> _Supplied material_

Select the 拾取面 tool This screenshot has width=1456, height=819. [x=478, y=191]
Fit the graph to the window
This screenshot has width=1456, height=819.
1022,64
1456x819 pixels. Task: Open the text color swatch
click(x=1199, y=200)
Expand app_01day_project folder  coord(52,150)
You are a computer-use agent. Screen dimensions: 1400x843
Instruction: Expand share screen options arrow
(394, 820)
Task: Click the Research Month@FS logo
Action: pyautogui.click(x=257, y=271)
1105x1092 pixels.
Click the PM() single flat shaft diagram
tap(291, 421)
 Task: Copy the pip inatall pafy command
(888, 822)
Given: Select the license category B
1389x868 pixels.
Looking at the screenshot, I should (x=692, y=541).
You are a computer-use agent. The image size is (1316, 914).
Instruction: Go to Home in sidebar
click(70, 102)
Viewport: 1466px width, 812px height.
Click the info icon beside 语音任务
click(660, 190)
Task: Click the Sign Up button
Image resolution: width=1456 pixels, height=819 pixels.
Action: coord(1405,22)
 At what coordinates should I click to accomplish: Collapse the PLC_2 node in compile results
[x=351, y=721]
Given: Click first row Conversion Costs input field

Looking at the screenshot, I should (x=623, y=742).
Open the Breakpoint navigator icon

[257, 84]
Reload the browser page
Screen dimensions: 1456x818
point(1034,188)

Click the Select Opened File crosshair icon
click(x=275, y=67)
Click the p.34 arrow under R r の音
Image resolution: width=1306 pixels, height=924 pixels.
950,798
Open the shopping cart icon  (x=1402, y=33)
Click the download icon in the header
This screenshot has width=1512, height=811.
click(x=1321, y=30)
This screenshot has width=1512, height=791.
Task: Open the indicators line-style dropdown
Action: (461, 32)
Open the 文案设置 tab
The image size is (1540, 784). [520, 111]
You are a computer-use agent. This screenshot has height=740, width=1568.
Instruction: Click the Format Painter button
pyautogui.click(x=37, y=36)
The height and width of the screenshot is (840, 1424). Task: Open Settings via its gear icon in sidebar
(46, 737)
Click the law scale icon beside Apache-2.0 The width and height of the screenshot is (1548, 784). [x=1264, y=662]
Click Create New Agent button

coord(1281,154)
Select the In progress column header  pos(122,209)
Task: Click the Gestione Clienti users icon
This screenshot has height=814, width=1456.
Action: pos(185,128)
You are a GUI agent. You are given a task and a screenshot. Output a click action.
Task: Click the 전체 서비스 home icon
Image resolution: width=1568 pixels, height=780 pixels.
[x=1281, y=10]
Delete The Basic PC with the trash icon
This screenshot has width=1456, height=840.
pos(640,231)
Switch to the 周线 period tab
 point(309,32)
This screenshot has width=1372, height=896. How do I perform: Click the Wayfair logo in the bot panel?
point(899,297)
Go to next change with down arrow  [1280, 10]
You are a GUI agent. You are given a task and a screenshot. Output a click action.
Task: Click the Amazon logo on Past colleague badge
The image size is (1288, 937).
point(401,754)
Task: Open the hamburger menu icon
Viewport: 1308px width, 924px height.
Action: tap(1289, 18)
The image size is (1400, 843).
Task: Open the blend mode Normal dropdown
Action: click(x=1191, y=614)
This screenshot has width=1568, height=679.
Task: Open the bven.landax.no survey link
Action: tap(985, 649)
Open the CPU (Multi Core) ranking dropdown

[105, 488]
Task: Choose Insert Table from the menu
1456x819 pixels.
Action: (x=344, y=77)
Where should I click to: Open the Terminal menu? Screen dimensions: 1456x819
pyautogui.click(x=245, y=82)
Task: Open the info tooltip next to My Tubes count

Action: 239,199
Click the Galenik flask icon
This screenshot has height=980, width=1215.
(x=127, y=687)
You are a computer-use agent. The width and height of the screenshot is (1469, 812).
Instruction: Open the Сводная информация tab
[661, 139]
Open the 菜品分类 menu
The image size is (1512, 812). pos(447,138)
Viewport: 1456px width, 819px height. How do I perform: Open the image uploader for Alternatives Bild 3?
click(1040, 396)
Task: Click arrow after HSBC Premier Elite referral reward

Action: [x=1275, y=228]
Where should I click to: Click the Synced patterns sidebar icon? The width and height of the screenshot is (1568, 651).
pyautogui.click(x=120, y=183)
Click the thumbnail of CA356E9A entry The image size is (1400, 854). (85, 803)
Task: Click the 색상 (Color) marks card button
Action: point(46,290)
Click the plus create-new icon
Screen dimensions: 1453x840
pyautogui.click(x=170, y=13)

> _Prompt_
Beginning at the line with "Go to next change" and stopping after the line with "Task: Open the hamburger menu icon", please write out every line of the data above exactly and nothing else.

> _Response area_
Go to next change with down arrow  [1280, 10]
You are a GUI agent. You are given a task and a screenshot. Output a click action.
Task: Click the Amazon logo on Past colleague badge
The image size is (1288, 937).
point(401,754)
Task: Open the hamburger menu icon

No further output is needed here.